"Hubungan antara Attention Deficit Hyperactivity Disorder (ADHD), yaitu kurangnya perhatian dan impulsif atau kombinasi keduanya di antara orang dewasa dengan penggunaan gadget berlebihan telah menjadi subyek perdebatan di konferensi medis baru-baru ini," ungkap dr Sangeeta Ravat, Kepala Departemen Neurologi di Seth GS Medical College dan KEM Hospital.
Meskipun gadget dirancang untuk membuat hidup lebih mudah dan agar penggunanya mampu bekerja lebih cerdas, para ahli memperingatkan bahwa ini mempengaruhi sel-sel dan menumpulkan pikiran dari waktu ke waktu. Berikut hal yang dipertaruhkan jika terlalu banyak menggunakan smartphone, dikutip dari Times of India, Kamis (2/5/2013):
1. Memori deklaratif dalam otak berkurang
Memori deklaratif dalam otak mampu mengingat data penting, seperti nomor telepon, tanggal dan waktu pertemuan, dan tanggal-tanggal penting seperti ulang tahun.
"Dulu kita akan dengan mudah mengingat setidaknya 10 nomor telepon penting dengan hafalan, sehingga otak terus bekerja. Dengan adanya fitur pengingat di smartphone, otak tidak lagi bekerja untuk bisa mengingat wajah, nama dan nomor," ujar dr Ravat.
2. Perkembangan kecerdasan anak tertinggal
Tidak adanya rangsangan eksternal menurut Shraddha Shah, psikolog klinis Departemen Neurologi di KEM, paling dikhawatirkan berdampak pada anak-anak. Teori Piaget tentang Pengembangan Kognitif, menyatakan perkembangan kecerdasan manusia berkaitan dengan sifat pengetahuan itu sendiri dan bagaimana manusia secara bertahap memperoleh, membangun dan menggunakannya.

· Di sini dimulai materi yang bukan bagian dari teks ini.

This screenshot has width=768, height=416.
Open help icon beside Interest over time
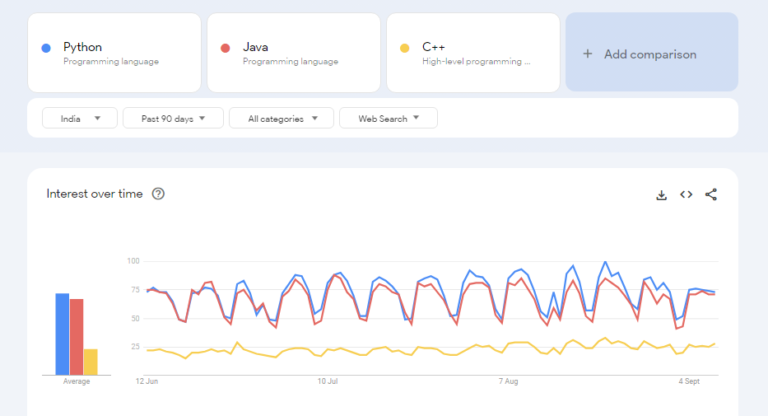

"Proses mental kesadaran, persepsi, penalaran dan penilaian hanya dapat dibangun jika anak mengalami sesuatu yang bersifat fisik, seperti bermain dengan tanah atau bola. Hal ini tidak didapat jika anak hanya menatap layar. Kegiatan fisik membantu membangun keterampilan motorik anak," ungkap Shah.
3. Pikiran manusia dipaksakan untuk 'multi-task'
Ketergantungan pada mesin pencari seperti Google membuat kita malas untuk berpikir. Selain itu, smartphone mendorong untuk melaksanakan beberapa tugas sekaligus (multi-tasking).
"Hal ini tidak sehat secara fisiologis bagi manusia, karena otak kita tidak dibangun untuk melakukan banyak tugas pada satu waktu. Ini kemudian meningkatkan stres dan merusak pemikiran kognitif," ungkap Clifford Nass, profesor komunikasi di Stanford University.